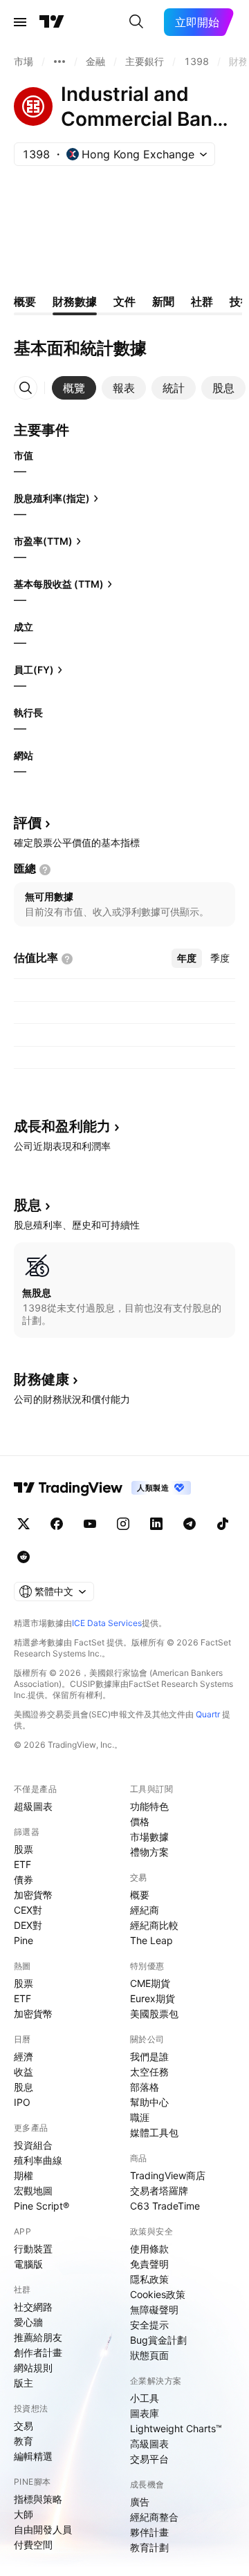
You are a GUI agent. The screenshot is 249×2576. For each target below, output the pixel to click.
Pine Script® (41, 2206)
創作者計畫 (38, 2352)
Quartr (208, 1714)
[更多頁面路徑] (59, 61)
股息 (23, 2087)
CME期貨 (150, 1983)
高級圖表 (149, 2443)
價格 (139, 1821)
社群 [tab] (202, 301)
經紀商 (144, 1910)
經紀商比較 (154, 1925)
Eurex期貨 (152, 1998)
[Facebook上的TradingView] (56, 1523)
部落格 (144, 2087)
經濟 (23, 2056)
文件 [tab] (124, 301)
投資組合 (33, 2145)
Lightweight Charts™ (176, 2428)
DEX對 (28, 1925)
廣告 (139, 2502)
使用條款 (149, 2249)
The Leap (151, 1940)
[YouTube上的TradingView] (90, 1523)
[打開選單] (20, 22)
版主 (23, 2383)
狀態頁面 (149, 2355)
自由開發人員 (43, 2529)
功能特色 (149, 1806)
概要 (139, 1895)
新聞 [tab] (163, 301)
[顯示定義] (45, 870)
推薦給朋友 (38, 2337)
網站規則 (33, 2367)
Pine (23, 1940)
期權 (23, 2175)
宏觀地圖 (33, 2190)
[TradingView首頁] (51, 22)
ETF (22, 1864)
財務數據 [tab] (75, 301)
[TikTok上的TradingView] (222, 1523)
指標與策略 (38, 2499)
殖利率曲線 (38, 2160)
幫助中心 (149, 2102)
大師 (23, 2514)
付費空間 (33, 2544)
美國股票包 (154, 2013)
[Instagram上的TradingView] (123, 1523)
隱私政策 (149, 2279)
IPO (22, 2102)
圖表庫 (144, 2413)
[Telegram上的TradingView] (189, 1523)
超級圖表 (33, 1806)
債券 (23, 1879)
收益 (23, 2072)
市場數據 (149, 1836)
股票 (23, 1849)
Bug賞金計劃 (158, 2340)
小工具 (144, 2398)
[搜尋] (136, 22)
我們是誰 (149, 2056)
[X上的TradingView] (23, 1523)
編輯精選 (33, 2456)
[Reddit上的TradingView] (23, 1557)
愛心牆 (28, 2322)
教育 (23, 2441)
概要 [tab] (25, 301)
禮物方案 (149, 1852)
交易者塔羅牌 (159, 2190)
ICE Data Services (107, 1623)
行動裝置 (33, 2249)
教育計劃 (149, 2547)
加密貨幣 (33, 1895)
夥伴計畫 (149, 2532)
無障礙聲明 (154, 2309)
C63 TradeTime (165, 2206)
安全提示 (149, 2325)
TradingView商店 (167, 2175)
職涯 (139, 2117)
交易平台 (149, 2459)
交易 (23, 2426)
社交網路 (33, 2307)
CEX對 (28, 1910)
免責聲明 (149, 2264)
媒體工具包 (154, 2132)
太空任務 (149, 2072)
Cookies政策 (157, 2294)
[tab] (74, 388)
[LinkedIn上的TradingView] (156, 1523)
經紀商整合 (154, 2517)
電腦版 (28, 2264)
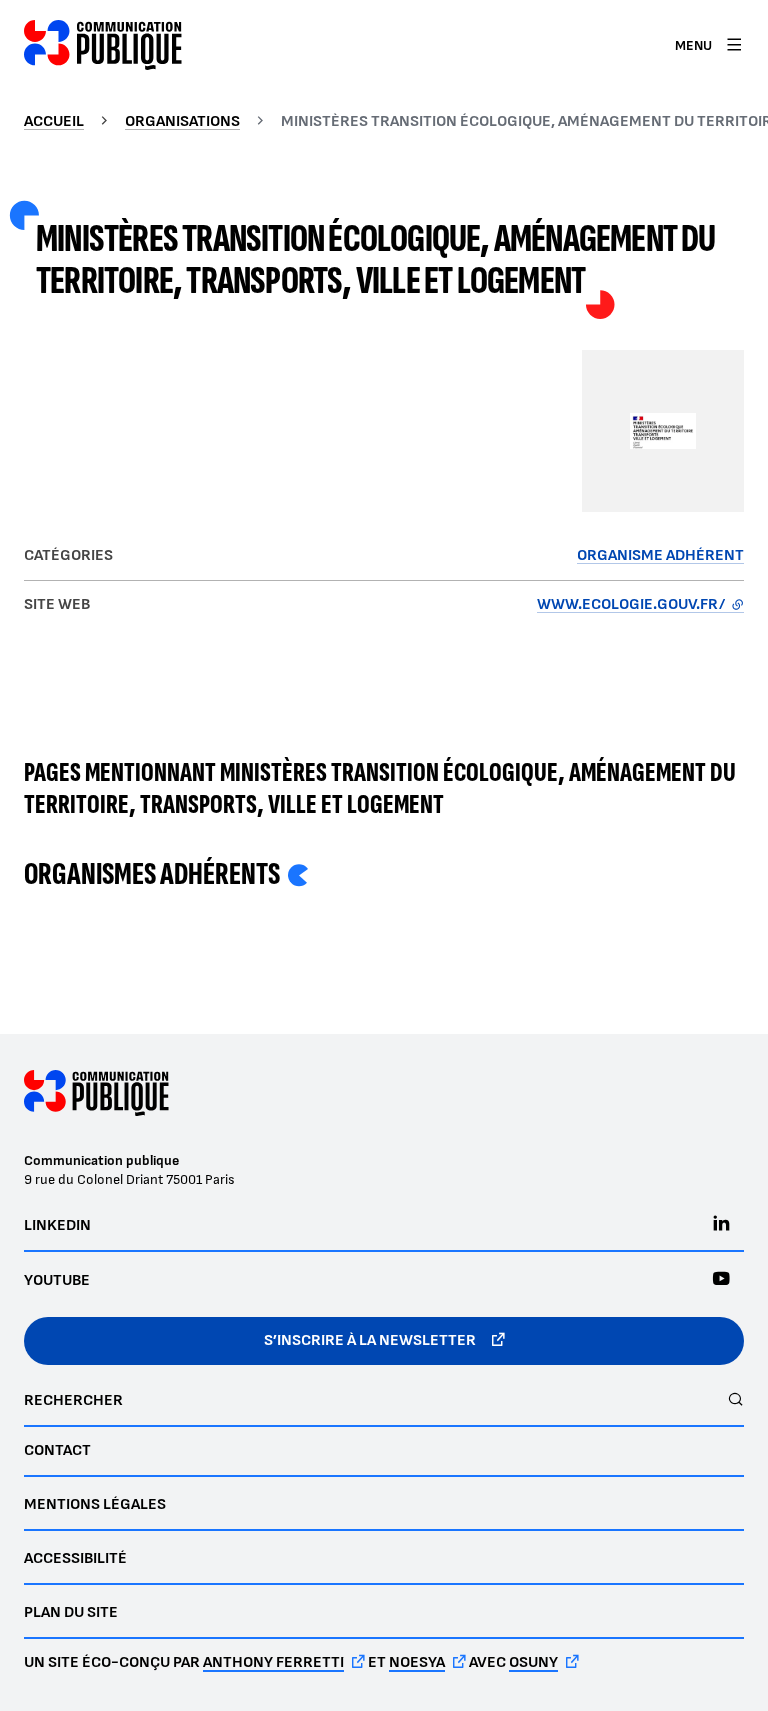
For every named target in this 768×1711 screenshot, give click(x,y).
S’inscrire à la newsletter (370, 1340)
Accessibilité (75, 1558)
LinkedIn (57, 1225)
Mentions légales (95, 1504)
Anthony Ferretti (273, 1662)
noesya (417, 1662)
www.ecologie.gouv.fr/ (640, 604)
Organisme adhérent (660, 555)
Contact (57, 1450)
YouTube (57, 1280)
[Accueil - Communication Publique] (103, 45)
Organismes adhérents (152, 874)
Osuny (533, 1662)
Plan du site (71, 1612)
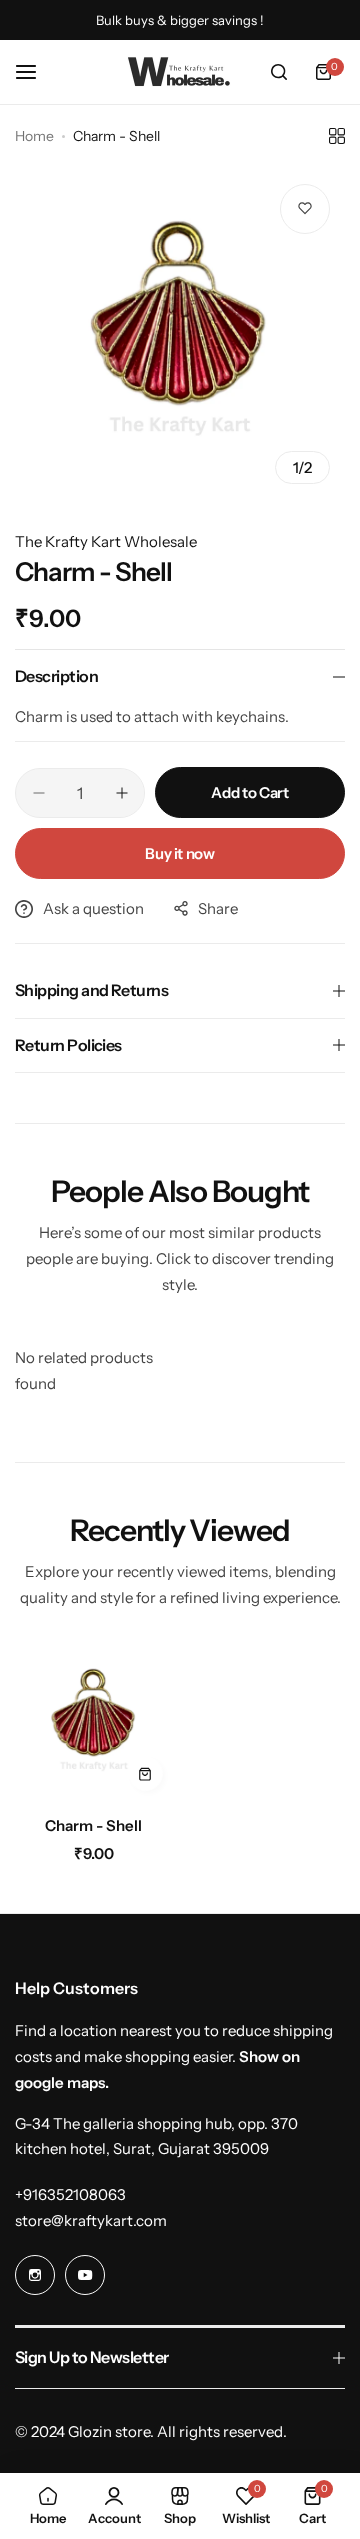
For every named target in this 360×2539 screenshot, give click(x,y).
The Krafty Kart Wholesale (106, 541)
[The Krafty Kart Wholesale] (180, 72)
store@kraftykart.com (91, 2220)
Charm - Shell (93, 1825)
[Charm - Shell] (94, 1723)
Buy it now (179, 853)
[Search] (279, 72)
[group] (180, 334)
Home (34, 136)
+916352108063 (70, 2194)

* * *

• Problem statement: Without the pictures, transcribe the listing exactly as it stands.

• Solution for this task:
You are a GUI agent. The screenshot is 249×2576. For each target below, output the pixel to click.
Pine Script® (41, 2206)
創作者計畫 (38, 2352)
Quartr (208, 1714)
[更多頁面路徑] (59, 61)
股息 (23, 2087)
CME期貨 (150, 1983)
高級圖表 (149, 2443)
價格 (139, 1821)
社群 [tab] (202, 301)
經紀商 (144, 1910)
經紀商比較 (154, 1925)
Eurex期貨 (152, 1998)
[Facebook上的TradingView] (56, 1523)
部落格 (144, 2087)
經濟 (23, 2056)
文件 [tab] (124, 301)
投資組合 (33, 2145)
Lightweight Charts™ (176, 2428)
DEX對 (28, 1925)
廣告 (139, 2502)
使用條款 (149, 2249)
The Leap (151, 1940)
[YouTube上的TradingView] (90, 1523)
[打開選單] (20, 22)
版主 (23, 2383)
狀態頁面 (149, 2355)
自由開發人員 (43, 2529)
功能特色 (149, 1806)
概要 (139, 1895)
新聞 [tab] (163, 301)
[顯示定義] (45, 870)
推薦給朋友 (38, 2337)
網站規則 (33, 2367)
Pine (23, 1940)
期權 (23, 2175)
宏觀地圖 (33, 2190)
[TradingView首頁] (51, 22)
ETF (22, 1864)
財務數據 [tab] (75, 301)
[TikTok上的TradingView] (222, 1523)
指標與策略 (38, 2499)
殖利率曲線 (38, 2160)
幫助中心 (149, 2102)
大師 (23, 2514)
付費空間 (33, 2544)
美國股票包 (154, 2013)
[Instagram上的TradingView] (123, 1523)
隱私政策 (149, 2279)
IPO (22, 2102)
圖表庫 (144, 2413)
[Telegram上的TradingView] (189, 1523)
超級圖表 (33, 1806)
債券 (23, 1879)
收益 (23, 2072)
市場數據 (149, 1836)
股票 (23, 1849)
Bug賞金計劃 (158, 2340)
小工具 (144, 2398)
[搜尋] (136, 22)
我們是誰 (149, 2056)
[X上的TradingView] (23, 1523)
編輯精選 (33, 2456)
[Reddit上的TradingView] (23, 1557)
愛心牆 (28, 2322)
教育 (23, 2441)
概要 [tab] (25, 301)
禮物方案 (149, 1852)
交易者塔羅牌 (159, 2190)
ICE Data Services (107, 1623)
行動裝置 (33, 2249)
教育計劃 (149, 2547)
加密貨幣 (33, 1895)
夥伴計畫 (149, 2532)
無障礙聲明 (154, 2309)
C63 TradeTime (165, 2206)
安全提示 (149, 2325)
TradingView商店 (167, 2175)
職涯 (139, 2117)
交易平台 (149, 2459)
交易 (23, 2426)
社交網路 (33, 2307)
CEX對 (28, 1910)
免責聲明 (149, 2264)
媒體工具包 (154, 2132)
太空任務 (149, 2072)
Cookies政策 (157, 2294)
[tab] (74, 388)
[LinkedIn上的TradingView] (156, 1523)
經紀商整合 (154, 2517)
電腦版 (28, 2264)
For every named target in this 768×1711 screenshot, give click(x,y).
S’inscrire à la newsletter (370, 1340)
Accessibilité (75, 1558)
LinkedIn (57, 1225)
Mentions légales (95, 1504)
Anthony Ferretti (273, 1662)
noesya (417, 1662)
www.ecologie.gouv.fr/ (640, 604)
Organisme adhérent (660, 555)
Contact (57, 1450)
YouTube (57, 1280)
[Accueil - Communication Publique] (103, 45)
Organismes adhérents (152, 874)
Osuny (533, 1662)
Plan du site (71, 1612)
For every named target in this 360×2539 screenshot, give click(x,y).
The Krafty Kart Wholesale (106, 541)
[The Krafty Kart Wholesale] (180, 72)
store@kraftykart.com (91, 2220)
Charm - Shell (93, 1825)
[Charm - Shell] (94, 1723)
Buy it now (179, 853)
[Search] (279, 72)
[group] (180, 334)
Home (34, 136)
+916352108063 (70, 2194)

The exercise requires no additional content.